Sembrar orgánico en la tierra de los agroquímicos
Costa Rica es el país que más plaguicidas utiliza por hectárea, según la FAO. La producción orgánica es un sector minoritario que lucha por abrirse un espacio y llevar comida libre de químicos a las mesas de los costarricenses
“Tigre, para servirle”, dice al presentarse Rodolfo Zamora, de 65 años. Lleva ese apodo desde joven y lo hace con orgullo, como dejan ver las pinturas, dibujos, peluches y demás objetos inspirados en tigres que se encuentran alrededor de su finca en Oreamuno, una zona montañosa de la provincia de Cartago, en Costa Rica.
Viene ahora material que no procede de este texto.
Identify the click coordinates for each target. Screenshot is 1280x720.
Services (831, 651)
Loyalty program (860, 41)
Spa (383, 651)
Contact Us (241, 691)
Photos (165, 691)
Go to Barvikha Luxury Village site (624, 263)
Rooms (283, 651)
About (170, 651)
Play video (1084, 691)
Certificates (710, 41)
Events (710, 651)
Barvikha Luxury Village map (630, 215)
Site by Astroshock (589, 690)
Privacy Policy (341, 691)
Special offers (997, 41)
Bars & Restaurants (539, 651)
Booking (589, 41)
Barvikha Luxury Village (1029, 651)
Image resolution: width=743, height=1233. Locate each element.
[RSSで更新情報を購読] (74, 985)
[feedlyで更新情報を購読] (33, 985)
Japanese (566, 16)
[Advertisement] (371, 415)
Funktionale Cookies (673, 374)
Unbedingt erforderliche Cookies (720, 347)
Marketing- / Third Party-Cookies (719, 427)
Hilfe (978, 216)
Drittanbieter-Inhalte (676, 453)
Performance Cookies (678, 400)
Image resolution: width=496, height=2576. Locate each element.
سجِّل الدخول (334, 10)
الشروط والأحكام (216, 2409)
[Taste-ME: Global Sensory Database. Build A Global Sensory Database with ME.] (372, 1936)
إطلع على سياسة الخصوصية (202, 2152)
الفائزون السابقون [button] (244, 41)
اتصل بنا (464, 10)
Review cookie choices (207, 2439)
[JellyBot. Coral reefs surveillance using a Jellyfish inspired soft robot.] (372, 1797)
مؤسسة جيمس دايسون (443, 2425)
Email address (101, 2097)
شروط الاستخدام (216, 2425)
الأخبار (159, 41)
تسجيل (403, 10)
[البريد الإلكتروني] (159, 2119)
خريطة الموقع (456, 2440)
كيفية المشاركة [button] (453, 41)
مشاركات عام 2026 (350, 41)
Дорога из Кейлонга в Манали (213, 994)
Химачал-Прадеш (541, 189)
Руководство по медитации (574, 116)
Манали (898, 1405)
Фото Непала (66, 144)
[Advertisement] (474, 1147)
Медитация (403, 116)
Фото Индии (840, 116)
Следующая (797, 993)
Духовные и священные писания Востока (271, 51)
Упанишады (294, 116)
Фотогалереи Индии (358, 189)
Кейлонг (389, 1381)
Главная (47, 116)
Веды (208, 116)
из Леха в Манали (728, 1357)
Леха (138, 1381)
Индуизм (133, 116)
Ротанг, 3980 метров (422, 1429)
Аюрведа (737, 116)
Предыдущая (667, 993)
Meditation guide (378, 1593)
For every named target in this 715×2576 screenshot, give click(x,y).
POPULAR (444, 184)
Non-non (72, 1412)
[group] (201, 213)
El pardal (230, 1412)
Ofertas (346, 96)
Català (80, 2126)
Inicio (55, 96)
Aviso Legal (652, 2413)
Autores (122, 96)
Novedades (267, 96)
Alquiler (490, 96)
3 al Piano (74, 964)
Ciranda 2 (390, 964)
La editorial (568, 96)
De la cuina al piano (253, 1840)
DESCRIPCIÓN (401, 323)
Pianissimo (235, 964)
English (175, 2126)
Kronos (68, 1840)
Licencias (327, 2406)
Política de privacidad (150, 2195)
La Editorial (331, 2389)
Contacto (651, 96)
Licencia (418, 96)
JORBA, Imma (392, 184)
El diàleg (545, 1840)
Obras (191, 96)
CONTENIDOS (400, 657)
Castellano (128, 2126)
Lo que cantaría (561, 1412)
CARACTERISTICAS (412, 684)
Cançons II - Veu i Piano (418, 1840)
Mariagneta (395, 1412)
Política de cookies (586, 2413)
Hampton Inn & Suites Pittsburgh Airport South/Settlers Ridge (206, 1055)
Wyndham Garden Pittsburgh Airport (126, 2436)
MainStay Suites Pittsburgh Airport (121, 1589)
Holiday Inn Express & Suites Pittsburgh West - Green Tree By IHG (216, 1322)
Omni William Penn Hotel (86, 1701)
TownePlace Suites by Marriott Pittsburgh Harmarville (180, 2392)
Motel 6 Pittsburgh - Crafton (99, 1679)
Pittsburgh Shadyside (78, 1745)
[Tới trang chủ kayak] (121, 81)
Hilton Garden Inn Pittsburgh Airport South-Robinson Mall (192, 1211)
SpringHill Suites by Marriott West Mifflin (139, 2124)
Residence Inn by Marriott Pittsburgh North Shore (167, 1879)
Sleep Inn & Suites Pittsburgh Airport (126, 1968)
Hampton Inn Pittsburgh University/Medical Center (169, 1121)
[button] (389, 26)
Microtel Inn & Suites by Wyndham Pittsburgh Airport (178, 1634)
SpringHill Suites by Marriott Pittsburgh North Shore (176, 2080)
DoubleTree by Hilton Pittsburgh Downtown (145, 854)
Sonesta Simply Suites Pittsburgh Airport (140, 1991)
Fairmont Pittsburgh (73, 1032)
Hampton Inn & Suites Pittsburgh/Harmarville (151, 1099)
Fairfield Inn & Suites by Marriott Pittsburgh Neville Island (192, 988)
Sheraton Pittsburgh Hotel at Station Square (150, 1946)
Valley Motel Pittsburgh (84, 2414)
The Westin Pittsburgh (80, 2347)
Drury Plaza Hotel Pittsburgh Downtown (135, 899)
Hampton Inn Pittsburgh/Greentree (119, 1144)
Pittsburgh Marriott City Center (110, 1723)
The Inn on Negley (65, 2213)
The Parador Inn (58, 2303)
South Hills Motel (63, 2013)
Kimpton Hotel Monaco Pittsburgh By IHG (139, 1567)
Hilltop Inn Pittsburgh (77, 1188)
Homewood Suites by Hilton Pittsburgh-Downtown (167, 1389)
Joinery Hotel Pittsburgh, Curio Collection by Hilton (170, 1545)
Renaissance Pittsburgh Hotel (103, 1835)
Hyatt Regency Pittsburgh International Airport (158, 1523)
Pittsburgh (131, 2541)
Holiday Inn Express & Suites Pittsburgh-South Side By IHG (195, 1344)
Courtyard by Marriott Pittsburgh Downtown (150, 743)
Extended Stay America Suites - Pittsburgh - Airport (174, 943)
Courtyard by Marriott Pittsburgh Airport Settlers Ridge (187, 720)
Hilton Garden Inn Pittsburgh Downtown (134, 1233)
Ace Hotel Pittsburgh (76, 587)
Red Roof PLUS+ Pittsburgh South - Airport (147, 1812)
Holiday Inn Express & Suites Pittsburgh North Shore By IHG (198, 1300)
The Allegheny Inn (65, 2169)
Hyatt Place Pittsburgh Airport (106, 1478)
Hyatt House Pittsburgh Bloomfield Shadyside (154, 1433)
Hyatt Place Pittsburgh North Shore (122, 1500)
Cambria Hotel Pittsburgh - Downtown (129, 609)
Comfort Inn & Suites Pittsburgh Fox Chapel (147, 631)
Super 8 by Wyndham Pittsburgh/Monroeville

Recorre el terreno junto a su mujer, Hannia Villalobos, también de 65 años, mientras ambos relatan con emoción la historia de su proyecto, el Rinconcito Orgánico Irazú: un cuidado espacio de 7.000 metros cuadrados en el que siembran entre 60 y 70 productos desde que, en 2006, Tigre decidió renunciar a su trabajo en un banco para ser agricultor.
Tigre y Hannia, a primera vista, son solo dos productores más en una zona predominantemente agrícola. Pero esta pareja representa a una minoría. Para mostrarlo, Tigre señala el terreno de sus vecinos: “Se ve verde, pero es un terreno sin nutrientes”. El suelo, además, está visiblemente afectado por la erosión de la tierra. El paso entre una finca y otra es la frontera entre dos mundos: la división entre la producción con agroquímicos ―el 98% del total nacional― y la producción orgánica.
La agricultura orgánica, que busca sacar máximo provecho de los recursos naturales en un sistema circular, representa el 1,9% del área total agrícola nacional, según el Programa Estado de la Nación, un informe elaborado por las universidades públicas anualmente. Todos los productores orgánicos deben estar certificados ante el Ministerio de Agricultura y Ganadería (MAG).
Costa Rica, aunque promociona y apuesta por prácticas ecológicas desde hace décadas, es el país que más plaguicidas usa por hectárea, según datos de la Organización de las Naciones Unidas para la Alimentación y la Agricultura (FAO). La organización analizó el uso de estos agroquímicos en 100 países entre el 2000 y 2020 y el estado centroamericano encabezó la lista con un promedio de uso de 23,4 kilogramos por cada diez mil metros cuadrados.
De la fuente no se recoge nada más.